Kanclerz wyraźnie stwierdza: „Jestem za podniesieniem płacy minimalnej najpierw do 14 euro, a w następnym etapie do 15 euro”. Scholz jednak nie może sam o tym zadecydować. Robi to specjalna Komisja ds. płacy minimalnej. Ma ona na celu ustalenie płacy minimalnej w Niemczech w drodze porozumienia między przedstawicielami pracodawców i pracowników.
Ostra krytyka kanclerza
Christian Lindner, szef FDP (Freie Demokratische Partei – Wolna Partia Demokratyczna) i Minister Finansów w Niemczech powiedział grupie medialnej Funke, że SPD (Sozialdemokratische Partei Deutschlands – Socjaldemokratyczna Partia Niemiec) stale wysuwa propozycje niezgodne z umową koalicyjną. Jedyną nowością jest to, że Kanclerz jest teraz w to zaangażowany.

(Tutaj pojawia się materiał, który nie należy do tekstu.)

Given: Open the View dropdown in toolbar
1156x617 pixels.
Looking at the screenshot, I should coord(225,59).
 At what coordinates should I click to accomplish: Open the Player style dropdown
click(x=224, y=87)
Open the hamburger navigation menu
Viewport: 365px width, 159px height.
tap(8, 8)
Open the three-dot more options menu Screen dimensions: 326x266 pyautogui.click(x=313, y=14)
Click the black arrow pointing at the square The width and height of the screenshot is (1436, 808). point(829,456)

Także pracodawcy są oburzeni. Szef BDA (Bund Deutscher Architekten – związek zawodowych architektów w Niemczech), Rainer Dulger krytykuje kanclerza, mówiąc: “Skoro Polityka i związki zawodowe prowadzą negocjacje co do płacy minimalnej, to po co Komisja?”

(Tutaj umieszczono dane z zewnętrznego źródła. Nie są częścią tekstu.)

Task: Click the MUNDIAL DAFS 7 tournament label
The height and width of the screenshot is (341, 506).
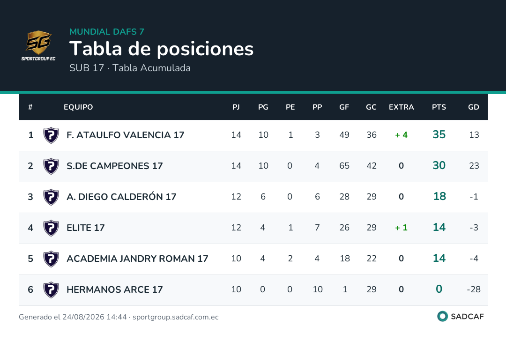Action: click(x=107, y=31)
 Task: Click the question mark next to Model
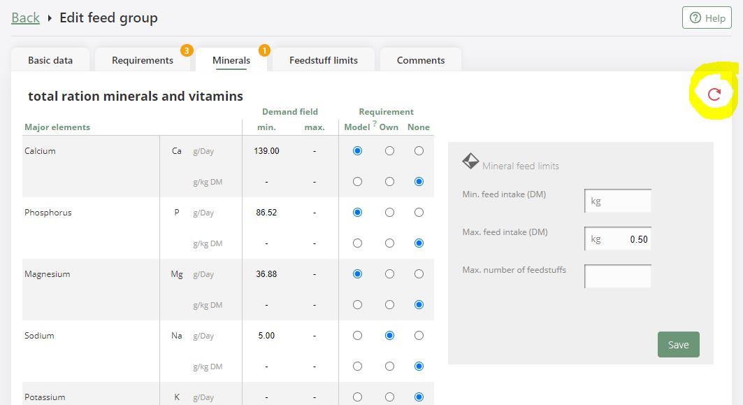(375, 124)
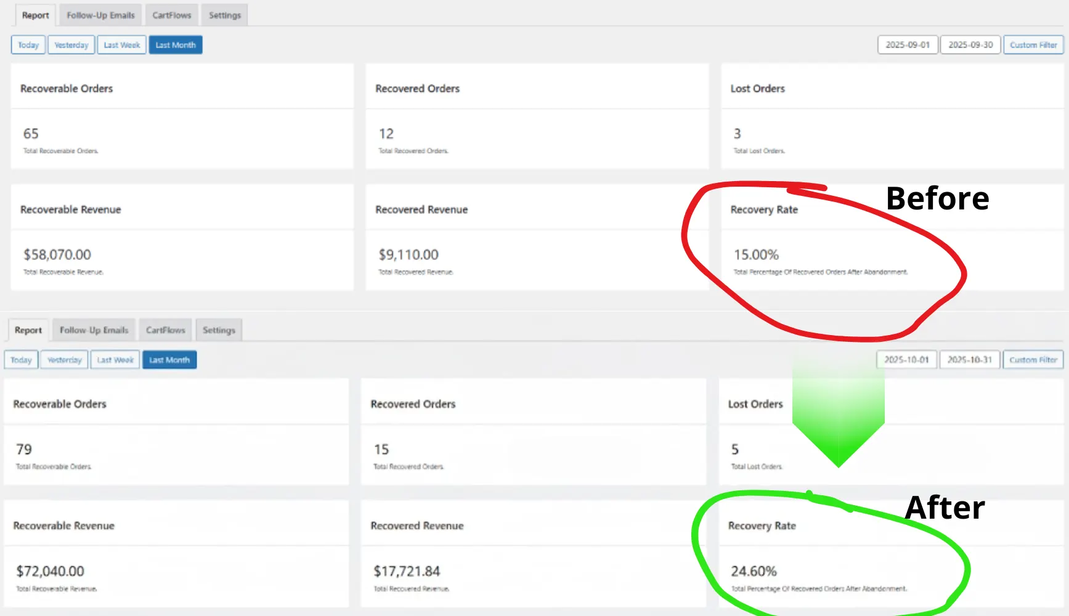Click the 2025-09-30 end date field
The image size is (1069, 616).
pyautogui.click(x=970, y=45)
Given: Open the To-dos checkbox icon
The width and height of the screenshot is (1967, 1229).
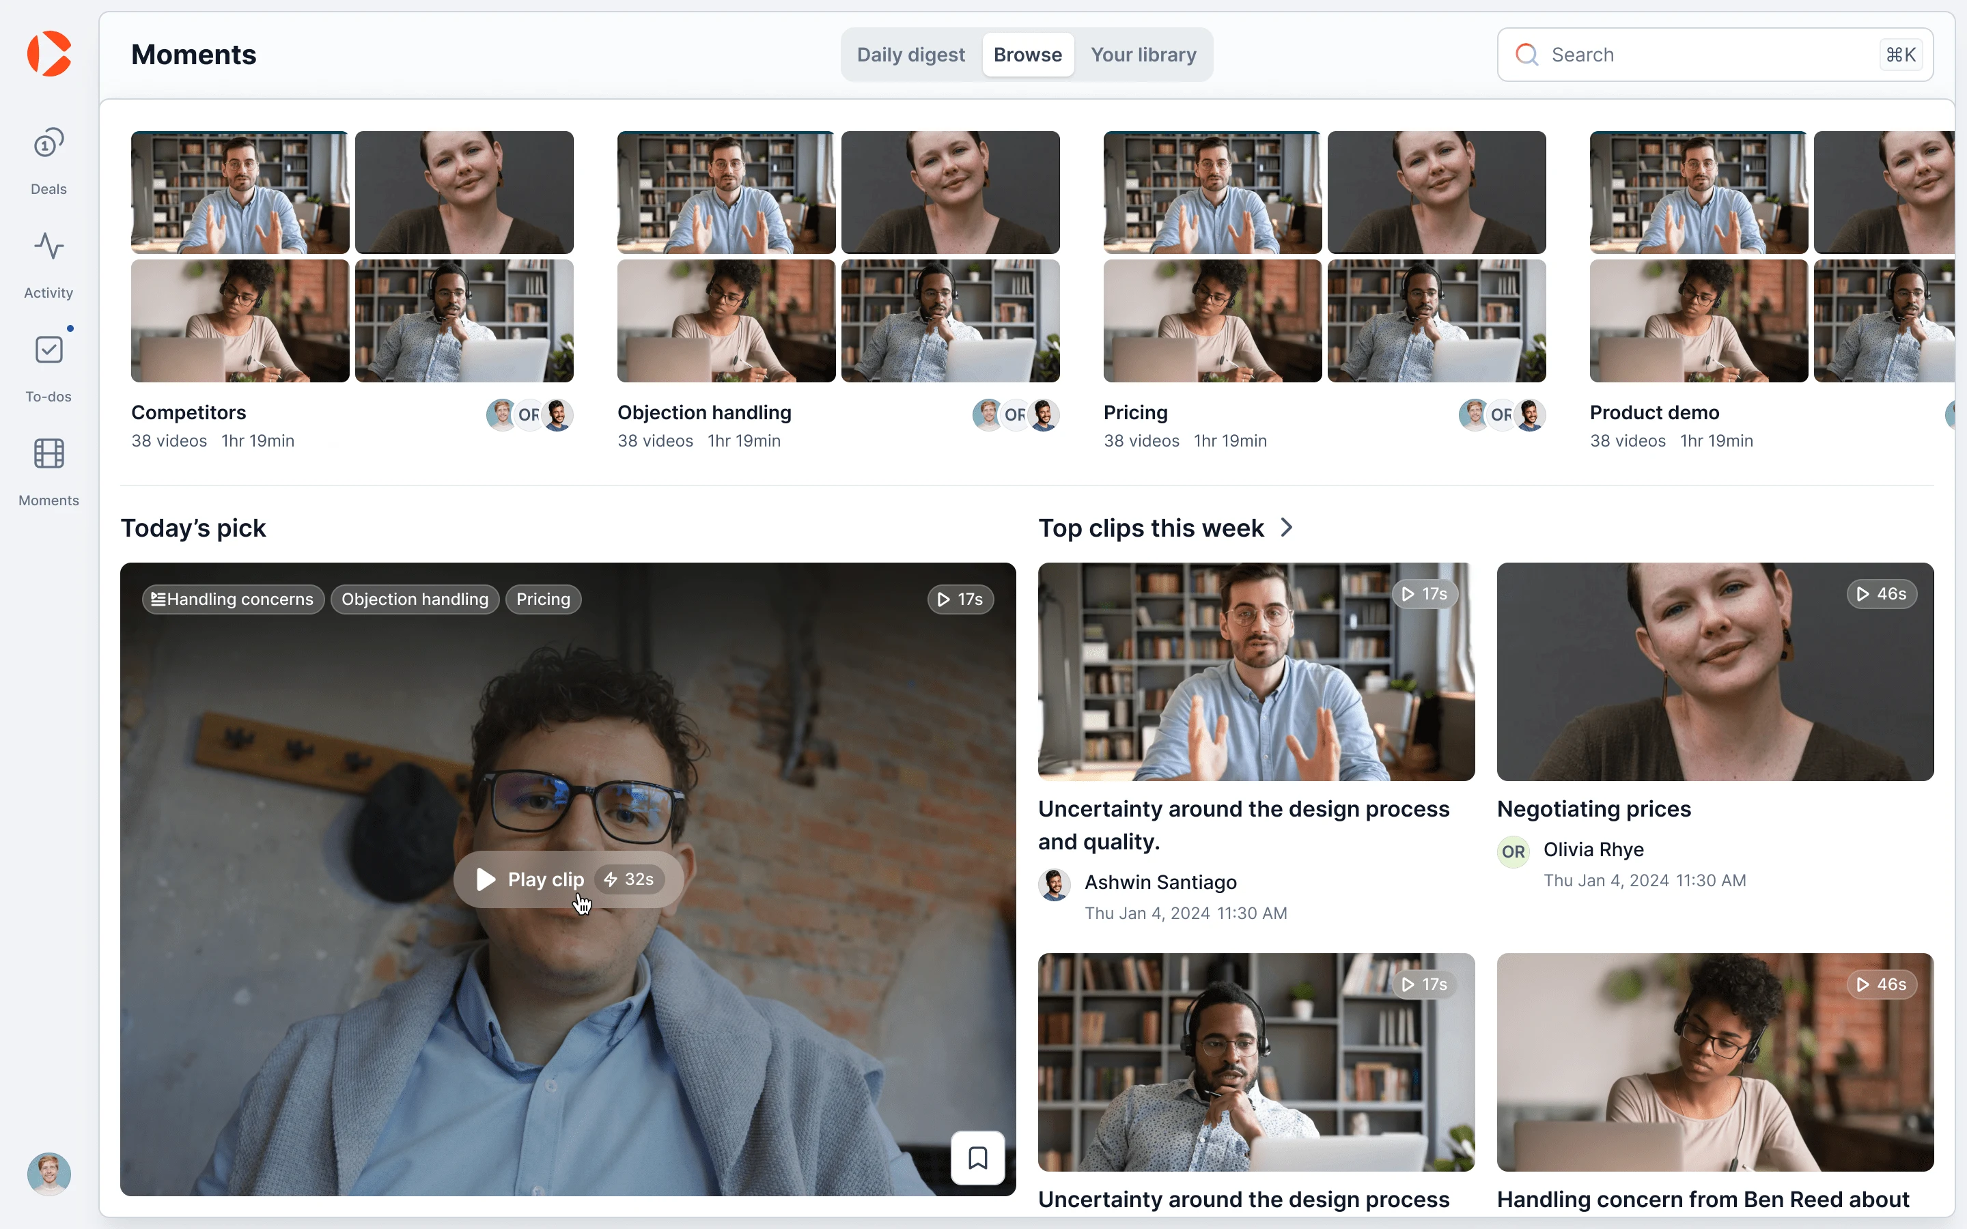Looking at the screenshot, I should [x=49, y=350].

Związki zawodowe popierają Scholza
Związki zawodowe z radością przyjmują pomysł Scholza. „Wyraźnie popieramy propozycję Scholza. Uznaje potrzebę działania”, mówi szef Ver.di, Frank Werneke. Kanclerza wspierają także eksperci ds. związków zawodowych. Ekonomista Thorsten Schulten: „Te 15 euro, których żąda kanclerz, to nic innego jak wdrożenie europejskiej dyrektywy w sprawie płacy minimalnej”.
Ekonomista Achim Truger twierdzi „Rozsądna jest podwyżka płacy minimalnej, aby ponownie zapewniała pracownikom bezpieczeństwo. Można to zrobić w dwóch etapach, najpierw 14, a potem 15 euro”. Ekonomista opowiada się nawet za automatyczną korektą płacy minimalnej.